このような越谷地方に、新政府の最初の指令が達せられるのは三月も中旬にはいってからである。佐々井半十郎支配の天領村々へは、三月十二日付の深谷宿問屋・年寄連名の廻状として、東山道総督府執事の名をもって布達されている。王政一新により天皇自ら親政し、有難き政治をおこなう筈であるから、金品を強奪し諸民を欺く悪徒どもに惑わされずに家業に精を出し、もし悪党を見かけたら早速訴え出よ、とするものであった。岩槻藩でも十八日付で、乱暴をはたらく百姓は理由があるであろうから、その子細を調査し生活を営めるようとり計らうが、もし官軍通行を妨げるようなことがあれば、朝敵として討取ることを達している(「御用御触書控帳」島村家文書)。東山道総督府の命を、そのまま村々へ廻達したものであった。ついで官軍先鋒の斥候隊より官軍通行に際しての、助郷人馬の徴発が命ぜられたが、まず最初に治安維持がはかられねばならなかったのである。
以後、官軍総督よりの諸布達が、従来の幕府の高札にかわって村々の高札場に掲げられるようになっていった。四月三日には流山に集結していた新選組の隊長近藤勇が逮捕され、この夜、越ヶ谷宿に一泊し、翌日に板橋駅の官軍本部へ護送されている。四月十四日には東海道先鋒総督府の会計方より官軍兵粮を村高一〇〇石あたり白米三俵、金三両あて提出を命ぜられている。治安関係では、かつての代官佐々井半十郎より武総鎮撫方の松濤権之丞の出張が伝えられ、また新たに鎮撫方頭取として江川隼太が任命され、その手代が各村を巡回することになった。村々では数ヵ村が組合となり、「強壮之人」(「御用留」慶応大蔵)二〇人を選んで村役人の村落治安取締の補助をさせている。たとえば西方・蒲生・登戸・瓦曾根村の四ヵ村は西方村名主弥之吉、吉重郎、蒲生村名主弥三郎、登戸村名主八右衛門、瓦曾根村名主中村彦左衛門を世話役として、村内よりえらばれた強壮のもの二〇人がこれに付属し、治安維持にあたっており、見田方・南百・別府・四条村なども同様な体制をとっていた。

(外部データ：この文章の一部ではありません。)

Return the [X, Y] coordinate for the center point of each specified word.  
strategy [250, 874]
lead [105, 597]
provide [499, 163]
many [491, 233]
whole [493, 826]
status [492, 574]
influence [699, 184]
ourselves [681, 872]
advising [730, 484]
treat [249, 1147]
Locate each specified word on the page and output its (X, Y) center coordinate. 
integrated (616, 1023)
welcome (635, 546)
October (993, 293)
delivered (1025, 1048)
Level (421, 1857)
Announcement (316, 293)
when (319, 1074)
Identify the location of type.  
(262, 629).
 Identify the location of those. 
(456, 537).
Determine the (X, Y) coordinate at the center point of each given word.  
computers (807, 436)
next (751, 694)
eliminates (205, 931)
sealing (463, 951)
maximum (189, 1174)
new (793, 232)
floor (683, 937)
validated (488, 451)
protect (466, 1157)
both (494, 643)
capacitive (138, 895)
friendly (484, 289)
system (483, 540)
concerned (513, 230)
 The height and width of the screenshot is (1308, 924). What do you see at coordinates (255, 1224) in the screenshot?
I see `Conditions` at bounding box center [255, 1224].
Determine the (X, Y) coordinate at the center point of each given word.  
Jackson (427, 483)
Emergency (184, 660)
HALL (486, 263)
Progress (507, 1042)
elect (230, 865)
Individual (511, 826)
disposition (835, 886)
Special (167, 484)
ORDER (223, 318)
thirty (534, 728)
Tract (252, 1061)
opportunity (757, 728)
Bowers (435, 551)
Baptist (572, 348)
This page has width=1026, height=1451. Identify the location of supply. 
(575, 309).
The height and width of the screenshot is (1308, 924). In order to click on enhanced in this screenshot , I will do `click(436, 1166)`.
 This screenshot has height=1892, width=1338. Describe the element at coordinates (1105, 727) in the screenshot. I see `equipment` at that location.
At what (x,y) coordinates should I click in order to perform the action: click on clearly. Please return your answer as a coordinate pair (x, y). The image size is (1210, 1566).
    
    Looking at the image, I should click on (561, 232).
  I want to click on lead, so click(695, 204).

四月二十八日ごろより関宿・栗橋辺が物情騒然となり、水路の守備がかためられるにおよんで、閏四月二日には芸州(広島)藩兵による綾瀬川番所の警衛が開始されている。これにともない警備上、綾瀬川の米穀積船の出入が停止されたが、翌三日には綾瀬川つき三四ヵ村の村役人惣代は、官軍の警衛場に村印鑑を提出し、積荷の明細証を持参することによって通船できるよう歎願している。村印鑑は北陸道総督府より綾瀬川番所へまわされて通船が許可された。当時、千住方面の守備は北陸道総督(参謀、山県有朋・黒田清隆)に委ねられていたのである。
警備は二十三日ごろまで継続されたらしく、その模様について当時の新聞は次のように伝えている。「芸州人数、綾瀬通りの船調見張番所に八、九人居候由、又綾瀬橋之傍、百姓家へ弐百人ばかり屯(たむろ)いたし居候処、同日八ツ時ごろまで通船相調候て夜に入、こと/゛\くひき払、其人数廿四日四ツ半時頃、竹の塚へんへくりいだし候て、同日日光道へ出張のよしなり」(「新聞事略」第六号、幕末明治新聞全集六)と。この時おこなわれた河川統制の体制は、やがて発展し二年には葛飾郡下今井村(現東京都江戸川区)に「諸国物産積荷改番所」がおかれて江戸川通船が取締られ、さらにのちには同郡丹後村(現三郷市丹後)で江戸川・利根川・庄内古川の船改めが、元荒川・中川・古利根川は同郡平沼村(現北葛飾郡吉川町)で、綾瀬川は草加宿甚左衛門河岸で改められるようになっている。